When writing any scene, ask yourself three questions:
- Why today?
- Why this person?
- Why this location?
In the opening scene of “The Matrix,” there’s a short dialogue that explains why this scene is occurring today. It’s because they think they’ve found the chosen one (Neo).
In this same opening scene, why focus on the woman hacker (Trinity)? It’s because she’s part of the resistance group that can help free the human race.
This scene is at that location because it’s the city where Neo lives.
Take any scene in a good movie and you can answer these questions fairly easily. Think about the opening scene in “E.T.”
Why today? Because it’s the day E.T. gets stranded on Earth after his spaceship leaves without him.
Why this person? E.T. is the focus of both the aliens, who want him back, and the humans, who want to capture and study him.
Why this location? E.T. gets lost near Elliot’s house so he can find his way to Elliot.
Fail to answer any of these questions and you can quickly see how the scene no longer supports the story. What if the opening scene started with someone who has nothing to do with the story of Elliot finding E.T.? Then there’s no reason to meet this person.
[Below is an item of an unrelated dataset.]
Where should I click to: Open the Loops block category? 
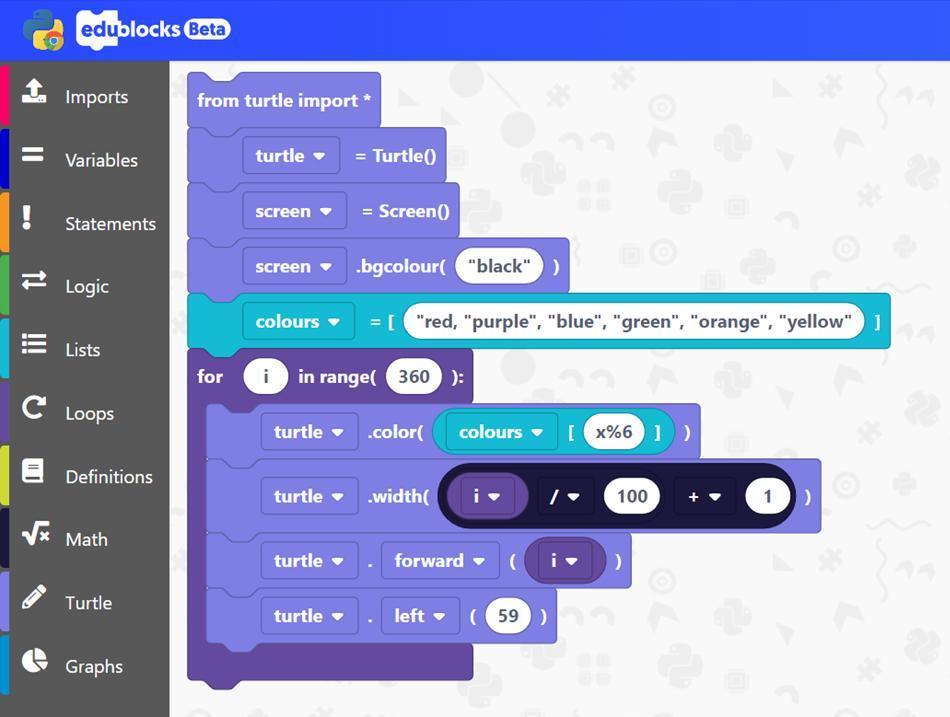point(89,412)
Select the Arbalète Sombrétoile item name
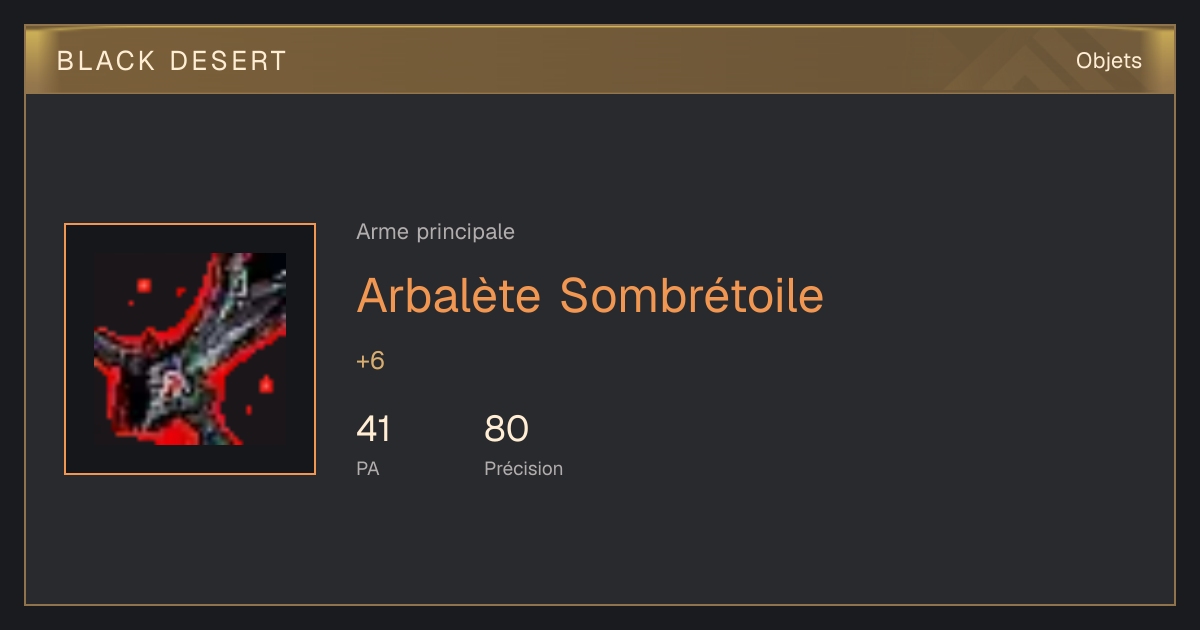This screenshot has width=1200, height=630. (x=590, y=295)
What if a scene occurs a week before E.T. gets lost? Then there’s no reason to know what happened in the past because it has no relevance to the story of Elliot and E.T.
What if the scene takes place in another country, far from Elliot’s home? Then there would be no way for E.T. to meet Elliot.
Remember, stories must mold scenes to tell a compelling story. Real life isn’t like that so don’t try to be realistic. Try to be compelling and to do that, you have to adjust time, location, and people so they just “happen” to tell a great story.